WEEK 6: XSD - Schema and XML

 

Reading assignments
BOOK PAGES
XML in easy steps 49-84

LINKS TO XML RELATED SITES

  1. XML.COM
  2. MSDN'S XML DEVELOPER SITE
  3. IBM's XML WEBSITE
  4. IBM'S ALPHAWORKS WEBSITE
  5. W3 Schools XML Tutorial
  6. Kickstart XML Tutorial

Tutorial files from W3C on Schema Documents:

Introduction to eXtensible Schema Documents (XSD):

Section 1: Introduction to XSD What is an XML Schema?

An XML Schema:

  1. Defines elements that can appear in a document
  2. Defines attributes that can appear in a document
  3. Defines which elements are child elements
  4. Defines the sequence in which the child elements can appear
  5. Defines the number of child elements
  6. Defines whether an element is empty or can include text
  7. Define default values for attributes define default values for attributes

    The purpose of a Schema is to define the legal building blocks of an XML document, just like a DTD.

BUT....

XML Schemas will be used in Web applications as a replacement for DTDs.

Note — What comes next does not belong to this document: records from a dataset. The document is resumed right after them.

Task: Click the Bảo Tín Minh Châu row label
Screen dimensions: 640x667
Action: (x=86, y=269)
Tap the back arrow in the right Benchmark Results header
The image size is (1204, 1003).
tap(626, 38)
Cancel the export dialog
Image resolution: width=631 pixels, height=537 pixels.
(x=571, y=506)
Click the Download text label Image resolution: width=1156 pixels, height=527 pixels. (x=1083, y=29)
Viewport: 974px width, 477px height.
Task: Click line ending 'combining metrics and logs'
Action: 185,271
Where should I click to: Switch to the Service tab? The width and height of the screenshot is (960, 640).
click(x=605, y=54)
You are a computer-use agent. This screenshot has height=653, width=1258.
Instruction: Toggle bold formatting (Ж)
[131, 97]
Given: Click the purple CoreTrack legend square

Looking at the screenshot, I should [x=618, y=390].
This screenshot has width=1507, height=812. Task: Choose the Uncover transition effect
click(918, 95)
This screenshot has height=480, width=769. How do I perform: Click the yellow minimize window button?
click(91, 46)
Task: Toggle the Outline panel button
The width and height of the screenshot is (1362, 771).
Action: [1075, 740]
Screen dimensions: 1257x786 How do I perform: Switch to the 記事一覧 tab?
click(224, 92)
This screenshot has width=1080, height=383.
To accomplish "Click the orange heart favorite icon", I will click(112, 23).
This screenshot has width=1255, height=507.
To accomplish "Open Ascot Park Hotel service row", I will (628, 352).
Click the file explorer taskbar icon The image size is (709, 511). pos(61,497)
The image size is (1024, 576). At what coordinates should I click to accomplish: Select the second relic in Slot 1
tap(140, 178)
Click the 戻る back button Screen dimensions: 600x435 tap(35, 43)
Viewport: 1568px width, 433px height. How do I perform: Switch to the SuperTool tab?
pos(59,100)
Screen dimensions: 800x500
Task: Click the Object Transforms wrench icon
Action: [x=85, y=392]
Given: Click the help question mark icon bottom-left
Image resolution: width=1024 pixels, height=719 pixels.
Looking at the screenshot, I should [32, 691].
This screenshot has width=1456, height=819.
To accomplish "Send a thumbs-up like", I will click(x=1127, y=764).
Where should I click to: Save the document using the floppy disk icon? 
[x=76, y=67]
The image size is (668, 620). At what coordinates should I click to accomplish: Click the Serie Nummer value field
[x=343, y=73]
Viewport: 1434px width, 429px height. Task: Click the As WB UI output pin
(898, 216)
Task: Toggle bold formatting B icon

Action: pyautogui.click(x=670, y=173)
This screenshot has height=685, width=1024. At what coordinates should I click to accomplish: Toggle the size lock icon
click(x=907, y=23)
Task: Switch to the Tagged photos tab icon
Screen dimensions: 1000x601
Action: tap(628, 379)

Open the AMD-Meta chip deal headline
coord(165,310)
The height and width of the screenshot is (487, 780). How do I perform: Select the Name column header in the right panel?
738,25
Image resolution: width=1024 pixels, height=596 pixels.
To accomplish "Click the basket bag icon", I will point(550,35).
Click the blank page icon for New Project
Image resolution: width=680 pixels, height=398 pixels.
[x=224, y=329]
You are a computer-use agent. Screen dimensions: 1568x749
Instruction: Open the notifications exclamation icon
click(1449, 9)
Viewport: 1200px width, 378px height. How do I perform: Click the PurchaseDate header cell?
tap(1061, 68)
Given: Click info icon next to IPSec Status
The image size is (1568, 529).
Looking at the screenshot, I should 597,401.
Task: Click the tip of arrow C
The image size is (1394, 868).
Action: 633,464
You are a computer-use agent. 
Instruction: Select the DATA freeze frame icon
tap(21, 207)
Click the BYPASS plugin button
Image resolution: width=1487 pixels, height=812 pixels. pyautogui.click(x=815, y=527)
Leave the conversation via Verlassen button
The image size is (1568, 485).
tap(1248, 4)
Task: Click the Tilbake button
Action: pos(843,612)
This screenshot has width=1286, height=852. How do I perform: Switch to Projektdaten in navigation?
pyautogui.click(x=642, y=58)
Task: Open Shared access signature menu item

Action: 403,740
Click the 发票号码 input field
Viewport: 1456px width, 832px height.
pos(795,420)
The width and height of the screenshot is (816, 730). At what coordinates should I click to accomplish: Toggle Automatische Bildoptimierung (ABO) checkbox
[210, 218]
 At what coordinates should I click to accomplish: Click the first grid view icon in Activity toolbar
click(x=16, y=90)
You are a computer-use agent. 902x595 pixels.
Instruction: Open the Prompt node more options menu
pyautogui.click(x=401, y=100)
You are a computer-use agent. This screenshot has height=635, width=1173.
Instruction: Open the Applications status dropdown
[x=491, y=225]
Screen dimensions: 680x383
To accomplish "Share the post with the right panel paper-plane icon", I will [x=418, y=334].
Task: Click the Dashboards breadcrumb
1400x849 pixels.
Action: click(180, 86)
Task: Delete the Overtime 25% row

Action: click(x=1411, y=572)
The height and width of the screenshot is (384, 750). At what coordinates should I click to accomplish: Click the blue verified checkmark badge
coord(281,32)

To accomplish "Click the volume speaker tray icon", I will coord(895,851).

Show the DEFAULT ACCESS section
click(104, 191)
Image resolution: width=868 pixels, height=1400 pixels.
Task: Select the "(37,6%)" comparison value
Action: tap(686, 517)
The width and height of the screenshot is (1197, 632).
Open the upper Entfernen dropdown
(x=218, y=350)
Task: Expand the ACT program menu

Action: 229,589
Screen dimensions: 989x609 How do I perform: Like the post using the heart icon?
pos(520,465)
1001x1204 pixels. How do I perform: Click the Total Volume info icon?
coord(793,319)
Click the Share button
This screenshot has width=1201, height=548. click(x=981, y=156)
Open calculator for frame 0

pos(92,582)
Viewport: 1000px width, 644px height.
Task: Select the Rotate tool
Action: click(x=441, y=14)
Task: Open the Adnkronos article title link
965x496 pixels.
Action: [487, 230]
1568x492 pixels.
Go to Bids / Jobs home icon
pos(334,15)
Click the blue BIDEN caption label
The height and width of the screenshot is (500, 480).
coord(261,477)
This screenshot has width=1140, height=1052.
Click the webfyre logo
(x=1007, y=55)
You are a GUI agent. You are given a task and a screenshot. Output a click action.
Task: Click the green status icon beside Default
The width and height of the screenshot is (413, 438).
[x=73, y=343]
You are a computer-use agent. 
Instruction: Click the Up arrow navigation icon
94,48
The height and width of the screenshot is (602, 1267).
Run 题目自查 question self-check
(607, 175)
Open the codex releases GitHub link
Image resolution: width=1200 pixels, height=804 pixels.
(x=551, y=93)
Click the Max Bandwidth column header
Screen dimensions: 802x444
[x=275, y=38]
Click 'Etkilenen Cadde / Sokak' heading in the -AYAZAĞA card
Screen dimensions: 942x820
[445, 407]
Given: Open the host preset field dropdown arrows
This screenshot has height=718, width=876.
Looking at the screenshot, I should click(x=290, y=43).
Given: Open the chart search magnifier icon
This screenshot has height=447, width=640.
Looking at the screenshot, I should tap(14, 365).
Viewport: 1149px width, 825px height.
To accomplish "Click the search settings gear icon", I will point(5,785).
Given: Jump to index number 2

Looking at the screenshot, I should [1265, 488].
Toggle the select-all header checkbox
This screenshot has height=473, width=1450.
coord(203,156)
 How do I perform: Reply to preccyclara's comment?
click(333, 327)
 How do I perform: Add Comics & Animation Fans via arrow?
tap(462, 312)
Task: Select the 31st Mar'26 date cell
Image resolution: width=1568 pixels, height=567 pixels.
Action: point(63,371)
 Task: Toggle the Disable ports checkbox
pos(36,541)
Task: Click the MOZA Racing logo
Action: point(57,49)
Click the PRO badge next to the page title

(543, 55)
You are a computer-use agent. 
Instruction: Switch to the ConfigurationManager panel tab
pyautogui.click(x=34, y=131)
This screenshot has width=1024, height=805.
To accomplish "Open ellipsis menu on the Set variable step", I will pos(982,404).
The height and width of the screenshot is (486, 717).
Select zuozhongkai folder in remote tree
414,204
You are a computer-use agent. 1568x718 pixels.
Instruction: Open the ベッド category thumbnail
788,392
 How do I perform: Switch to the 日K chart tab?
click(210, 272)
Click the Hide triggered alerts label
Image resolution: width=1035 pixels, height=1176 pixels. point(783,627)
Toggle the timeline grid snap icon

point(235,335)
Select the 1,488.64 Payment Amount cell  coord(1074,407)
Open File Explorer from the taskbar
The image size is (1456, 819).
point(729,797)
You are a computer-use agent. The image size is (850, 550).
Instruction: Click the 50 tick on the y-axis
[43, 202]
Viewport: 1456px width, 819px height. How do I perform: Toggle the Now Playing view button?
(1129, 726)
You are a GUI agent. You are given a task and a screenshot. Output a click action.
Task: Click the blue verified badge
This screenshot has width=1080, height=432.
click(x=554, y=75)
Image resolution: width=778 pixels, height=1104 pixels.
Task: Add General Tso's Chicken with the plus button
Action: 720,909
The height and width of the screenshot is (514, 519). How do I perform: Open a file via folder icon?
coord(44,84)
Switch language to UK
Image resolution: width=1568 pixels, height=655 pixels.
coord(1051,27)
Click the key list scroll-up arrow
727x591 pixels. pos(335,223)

Here are the reasons why:

  1. XML Schemas are easier to learn than DTD
  2. XML Schemas are extensible to future additions
  3. XML Schemas are richer and more useful than DTDs
  4. XML Schemas are written in XML
  5. XML Schemas support data types
  6. XML Schemas support namespaces

Sample files: We will be working with a number of sample files. You should open shippingOrder.xml, shippingOrder_xsd.xml, and shippingOrder.xsd . If you have problems viewing the shippingOrder.xsd document, try opening orderSchema.xml, which shows the schema in 'plain' .xml. These are well-formed and valid XML files, so IE 5.5 should be able to render them. An instance file which contains reference to these schema (without data) is shipOrder.xml. You can modify that file, which can link to shipOrder.xsd through shipOrder_xsd.xml.

We will be creating a schema document for our address book, address_book.xml shown in address_book.xsd and linked through address_book_xsd.xml. These can serve as a working reference for your eventual project files.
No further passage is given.